The data Start Marker

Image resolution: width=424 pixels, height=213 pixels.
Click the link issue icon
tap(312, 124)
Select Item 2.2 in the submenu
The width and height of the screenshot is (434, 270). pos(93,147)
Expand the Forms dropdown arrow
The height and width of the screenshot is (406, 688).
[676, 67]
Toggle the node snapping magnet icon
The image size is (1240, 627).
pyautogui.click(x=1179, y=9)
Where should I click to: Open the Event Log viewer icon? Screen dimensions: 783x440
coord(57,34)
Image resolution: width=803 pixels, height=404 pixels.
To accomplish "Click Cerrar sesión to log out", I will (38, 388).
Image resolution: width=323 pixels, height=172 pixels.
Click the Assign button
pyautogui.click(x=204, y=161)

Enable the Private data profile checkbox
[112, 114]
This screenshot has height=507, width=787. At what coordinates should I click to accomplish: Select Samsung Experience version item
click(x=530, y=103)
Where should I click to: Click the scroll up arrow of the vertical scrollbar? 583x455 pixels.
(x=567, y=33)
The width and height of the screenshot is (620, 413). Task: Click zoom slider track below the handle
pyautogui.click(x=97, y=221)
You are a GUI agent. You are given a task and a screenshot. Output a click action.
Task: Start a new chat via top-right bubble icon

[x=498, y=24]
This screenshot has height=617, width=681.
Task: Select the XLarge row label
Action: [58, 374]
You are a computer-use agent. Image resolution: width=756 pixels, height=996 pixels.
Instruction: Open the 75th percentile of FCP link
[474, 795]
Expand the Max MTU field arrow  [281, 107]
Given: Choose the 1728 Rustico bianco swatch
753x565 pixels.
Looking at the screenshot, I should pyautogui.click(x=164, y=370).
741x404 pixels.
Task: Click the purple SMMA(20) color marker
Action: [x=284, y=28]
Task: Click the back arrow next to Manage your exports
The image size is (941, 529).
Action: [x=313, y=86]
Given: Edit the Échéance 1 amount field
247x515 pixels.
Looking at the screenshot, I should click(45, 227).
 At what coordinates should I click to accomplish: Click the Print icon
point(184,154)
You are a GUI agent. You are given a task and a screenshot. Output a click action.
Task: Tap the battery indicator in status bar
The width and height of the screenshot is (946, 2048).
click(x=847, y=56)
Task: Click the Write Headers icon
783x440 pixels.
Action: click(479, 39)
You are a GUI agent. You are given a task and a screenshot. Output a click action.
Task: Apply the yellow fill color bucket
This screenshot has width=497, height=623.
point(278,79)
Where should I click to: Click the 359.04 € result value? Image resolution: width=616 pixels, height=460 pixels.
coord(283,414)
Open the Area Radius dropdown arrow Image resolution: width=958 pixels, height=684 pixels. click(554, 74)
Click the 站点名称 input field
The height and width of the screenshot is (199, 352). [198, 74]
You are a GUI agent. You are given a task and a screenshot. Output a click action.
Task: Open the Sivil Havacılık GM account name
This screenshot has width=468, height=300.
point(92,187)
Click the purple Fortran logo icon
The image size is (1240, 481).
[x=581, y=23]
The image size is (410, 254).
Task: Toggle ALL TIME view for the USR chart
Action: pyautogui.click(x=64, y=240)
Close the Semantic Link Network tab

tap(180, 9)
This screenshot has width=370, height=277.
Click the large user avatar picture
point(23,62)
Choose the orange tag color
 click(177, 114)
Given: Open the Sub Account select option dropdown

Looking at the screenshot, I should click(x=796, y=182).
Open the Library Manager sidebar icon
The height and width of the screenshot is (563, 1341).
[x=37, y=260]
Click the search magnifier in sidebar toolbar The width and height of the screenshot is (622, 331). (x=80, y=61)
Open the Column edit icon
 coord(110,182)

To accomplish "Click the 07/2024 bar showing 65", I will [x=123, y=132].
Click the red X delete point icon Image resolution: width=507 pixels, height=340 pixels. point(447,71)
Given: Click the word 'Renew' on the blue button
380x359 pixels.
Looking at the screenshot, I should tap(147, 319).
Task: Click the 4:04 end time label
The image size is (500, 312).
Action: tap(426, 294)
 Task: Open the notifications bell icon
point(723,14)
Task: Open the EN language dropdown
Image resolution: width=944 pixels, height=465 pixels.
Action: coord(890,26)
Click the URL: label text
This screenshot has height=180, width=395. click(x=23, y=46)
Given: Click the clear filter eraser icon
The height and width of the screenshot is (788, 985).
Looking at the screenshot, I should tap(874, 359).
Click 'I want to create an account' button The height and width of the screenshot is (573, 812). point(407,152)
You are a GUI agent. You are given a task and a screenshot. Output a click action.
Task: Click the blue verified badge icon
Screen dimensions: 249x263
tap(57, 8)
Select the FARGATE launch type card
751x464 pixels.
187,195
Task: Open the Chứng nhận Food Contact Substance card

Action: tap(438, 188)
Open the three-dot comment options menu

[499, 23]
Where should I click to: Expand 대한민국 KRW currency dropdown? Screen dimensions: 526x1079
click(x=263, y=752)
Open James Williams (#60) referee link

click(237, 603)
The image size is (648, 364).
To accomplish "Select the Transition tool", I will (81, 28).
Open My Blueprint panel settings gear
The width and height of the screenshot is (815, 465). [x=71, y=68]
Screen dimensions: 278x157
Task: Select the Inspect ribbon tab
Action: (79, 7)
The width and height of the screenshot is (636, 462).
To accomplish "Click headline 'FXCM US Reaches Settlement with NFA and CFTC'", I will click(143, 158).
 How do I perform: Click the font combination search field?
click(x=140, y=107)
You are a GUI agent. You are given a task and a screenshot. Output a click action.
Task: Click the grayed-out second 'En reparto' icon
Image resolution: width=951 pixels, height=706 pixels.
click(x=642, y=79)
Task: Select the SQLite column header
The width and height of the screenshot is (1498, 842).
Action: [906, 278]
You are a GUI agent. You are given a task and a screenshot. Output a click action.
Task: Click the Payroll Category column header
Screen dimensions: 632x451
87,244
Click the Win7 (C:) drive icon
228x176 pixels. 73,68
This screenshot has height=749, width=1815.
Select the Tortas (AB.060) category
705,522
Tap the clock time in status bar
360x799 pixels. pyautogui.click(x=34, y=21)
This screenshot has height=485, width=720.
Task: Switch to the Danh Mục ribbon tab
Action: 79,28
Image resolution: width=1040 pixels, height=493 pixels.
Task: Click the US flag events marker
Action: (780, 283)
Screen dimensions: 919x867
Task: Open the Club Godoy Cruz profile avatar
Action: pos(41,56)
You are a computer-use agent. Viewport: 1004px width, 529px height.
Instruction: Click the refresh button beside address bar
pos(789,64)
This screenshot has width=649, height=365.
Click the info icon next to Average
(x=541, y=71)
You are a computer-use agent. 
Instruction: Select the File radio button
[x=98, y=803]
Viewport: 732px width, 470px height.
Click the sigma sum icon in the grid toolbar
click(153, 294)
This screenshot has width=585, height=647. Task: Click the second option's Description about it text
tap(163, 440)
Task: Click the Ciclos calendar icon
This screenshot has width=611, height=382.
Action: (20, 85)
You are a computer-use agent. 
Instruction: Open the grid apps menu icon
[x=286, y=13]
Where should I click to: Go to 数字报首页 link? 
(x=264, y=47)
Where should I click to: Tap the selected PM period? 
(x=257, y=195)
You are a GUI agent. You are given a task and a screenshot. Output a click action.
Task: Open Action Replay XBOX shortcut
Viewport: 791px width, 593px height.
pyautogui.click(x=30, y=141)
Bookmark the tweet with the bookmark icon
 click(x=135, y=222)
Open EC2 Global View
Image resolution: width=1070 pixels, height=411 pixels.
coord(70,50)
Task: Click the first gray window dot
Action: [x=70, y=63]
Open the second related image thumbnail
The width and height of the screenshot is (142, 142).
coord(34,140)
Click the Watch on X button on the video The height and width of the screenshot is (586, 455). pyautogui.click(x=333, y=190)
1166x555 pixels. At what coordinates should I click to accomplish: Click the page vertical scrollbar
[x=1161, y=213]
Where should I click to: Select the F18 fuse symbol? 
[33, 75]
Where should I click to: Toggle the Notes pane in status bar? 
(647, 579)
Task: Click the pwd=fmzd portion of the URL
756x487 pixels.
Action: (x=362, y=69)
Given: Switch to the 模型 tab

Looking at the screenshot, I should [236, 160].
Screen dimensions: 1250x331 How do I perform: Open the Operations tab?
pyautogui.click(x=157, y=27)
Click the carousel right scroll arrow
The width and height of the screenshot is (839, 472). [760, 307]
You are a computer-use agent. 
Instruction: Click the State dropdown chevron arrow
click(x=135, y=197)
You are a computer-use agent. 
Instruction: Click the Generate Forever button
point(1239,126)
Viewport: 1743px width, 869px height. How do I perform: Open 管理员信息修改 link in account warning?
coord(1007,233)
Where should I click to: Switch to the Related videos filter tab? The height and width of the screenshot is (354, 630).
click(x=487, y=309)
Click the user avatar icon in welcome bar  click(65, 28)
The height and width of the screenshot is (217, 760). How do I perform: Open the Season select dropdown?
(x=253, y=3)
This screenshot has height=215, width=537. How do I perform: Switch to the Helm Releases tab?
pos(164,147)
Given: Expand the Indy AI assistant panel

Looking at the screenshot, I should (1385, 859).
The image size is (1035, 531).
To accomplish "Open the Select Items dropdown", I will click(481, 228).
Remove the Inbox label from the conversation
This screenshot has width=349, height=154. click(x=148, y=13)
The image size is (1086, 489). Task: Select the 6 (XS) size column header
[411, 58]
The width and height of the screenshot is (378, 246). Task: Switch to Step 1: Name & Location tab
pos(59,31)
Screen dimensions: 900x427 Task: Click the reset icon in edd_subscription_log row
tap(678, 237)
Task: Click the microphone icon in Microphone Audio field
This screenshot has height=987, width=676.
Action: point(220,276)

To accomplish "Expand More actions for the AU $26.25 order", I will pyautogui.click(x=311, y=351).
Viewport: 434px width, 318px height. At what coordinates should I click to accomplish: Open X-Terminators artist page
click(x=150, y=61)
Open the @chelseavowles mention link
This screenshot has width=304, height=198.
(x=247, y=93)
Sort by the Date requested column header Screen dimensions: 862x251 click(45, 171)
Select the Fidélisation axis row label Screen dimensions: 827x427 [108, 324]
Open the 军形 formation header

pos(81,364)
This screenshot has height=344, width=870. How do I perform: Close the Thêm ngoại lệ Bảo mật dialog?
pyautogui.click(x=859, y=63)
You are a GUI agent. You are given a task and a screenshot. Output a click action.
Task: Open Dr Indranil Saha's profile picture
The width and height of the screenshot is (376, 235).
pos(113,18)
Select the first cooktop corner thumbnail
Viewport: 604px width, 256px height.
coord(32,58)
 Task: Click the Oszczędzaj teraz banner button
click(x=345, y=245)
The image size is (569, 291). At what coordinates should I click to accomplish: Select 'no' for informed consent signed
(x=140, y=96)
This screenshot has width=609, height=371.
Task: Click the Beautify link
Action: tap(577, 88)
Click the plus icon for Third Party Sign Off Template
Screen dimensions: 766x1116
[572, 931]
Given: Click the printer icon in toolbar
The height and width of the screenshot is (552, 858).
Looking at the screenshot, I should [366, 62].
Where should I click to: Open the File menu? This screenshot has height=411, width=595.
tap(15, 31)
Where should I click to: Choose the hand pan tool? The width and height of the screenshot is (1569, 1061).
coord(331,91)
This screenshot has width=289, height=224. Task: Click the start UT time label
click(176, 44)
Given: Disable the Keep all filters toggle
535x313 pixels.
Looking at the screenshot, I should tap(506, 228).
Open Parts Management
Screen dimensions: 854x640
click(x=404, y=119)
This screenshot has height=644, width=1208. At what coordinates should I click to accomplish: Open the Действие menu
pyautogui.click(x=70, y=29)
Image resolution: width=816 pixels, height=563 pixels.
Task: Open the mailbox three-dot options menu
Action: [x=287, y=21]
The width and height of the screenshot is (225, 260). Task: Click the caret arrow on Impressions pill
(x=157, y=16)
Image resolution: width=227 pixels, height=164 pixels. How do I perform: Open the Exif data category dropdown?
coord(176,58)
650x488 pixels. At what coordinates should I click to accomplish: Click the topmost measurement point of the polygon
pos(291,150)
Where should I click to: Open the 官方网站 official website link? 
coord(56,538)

The data End Marker

Work to be completed:
With the line holding "Where should I click to: Toggle" as the first and the line holding "Click the user" as the last, please transcribe exactly the lines of the material above in that range and nothing else.

Reply to the task:
Where should I click to: Toggle the Notes pane in status bar? 
(647, 579)
Task: Click the pwd=fmzd portion of the URL
756x487 pixels.
Action: (x=362, y=69)
Given: Switch to the 模型 tab

Looking at the screenshot, I should [236, 160].
Screen dimensions: 1250x331 How do I perform: Open the Operations tab?
pyautogui.click(x=157, y=27)
Click the carousel right scroll arrow
The width and height of the screenshot is (839, 472). [760, 307]
You are a computer-use agent. 
Instruction: Click the State dropdown chevron arrow
click(x=135, y=197)
You are a computer-use agent. 
Instruction: Click the Generate Forever button
point(1239,126)
Viewport: 1743px width, 869px height. How do I perform: Open 管理员信息修改 link in account warning?
coord(1007,233)
Where should I click to: Switch to the Related videos filter tab? The height and width of the screenshot is (354, 630).
click(x=487, y=309)
Click the user avatar icon in welcome bar  click(65, 28)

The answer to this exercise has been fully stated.